Directive =
Swap "Output" for "Return" in the lines of the listing starting with the line with "You are a GUI" and going on through the line with "pos(104,54)", leaving everything else unchanged. Give back only those lines.

start Provided material

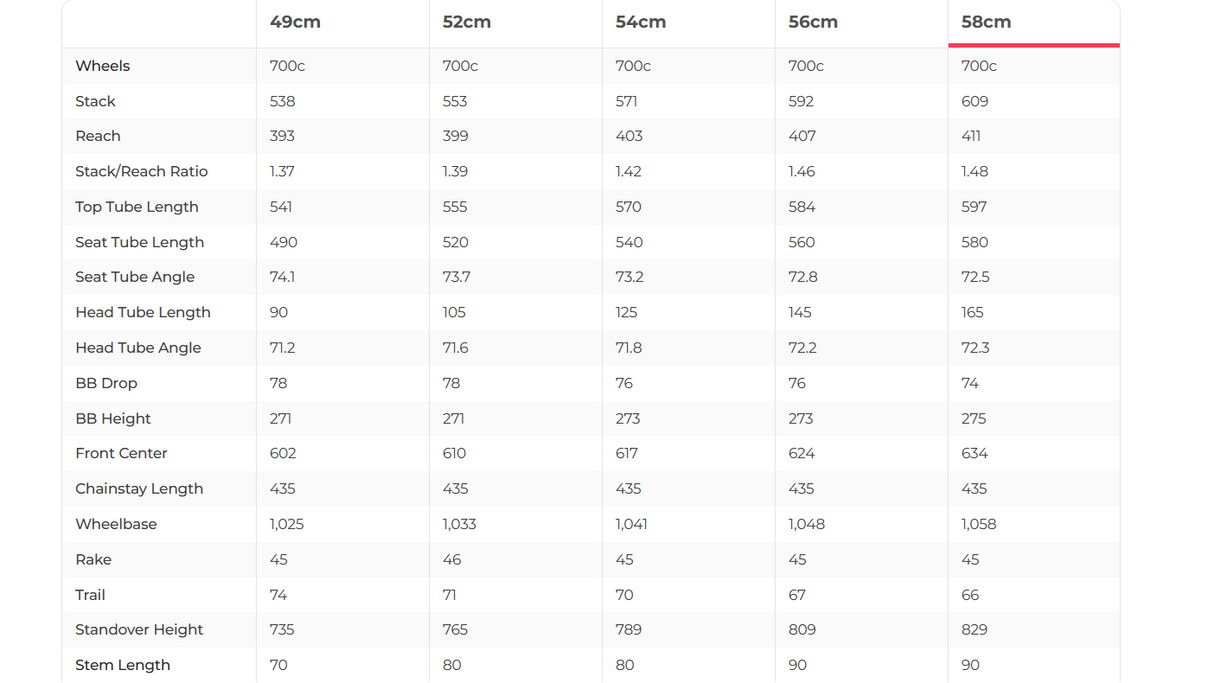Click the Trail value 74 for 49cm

end Provided material
start Provided material

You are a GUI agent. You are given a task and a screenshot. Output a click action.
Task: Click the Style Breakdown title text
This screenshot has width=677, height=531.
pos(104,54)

end Provided material

Response below =
You are a GUI agent. You are given a task and a screenshot. Return a click action.
Task: Click the Style Breakdown title text
This screenshot has width=677, height=531.
pos(104,54)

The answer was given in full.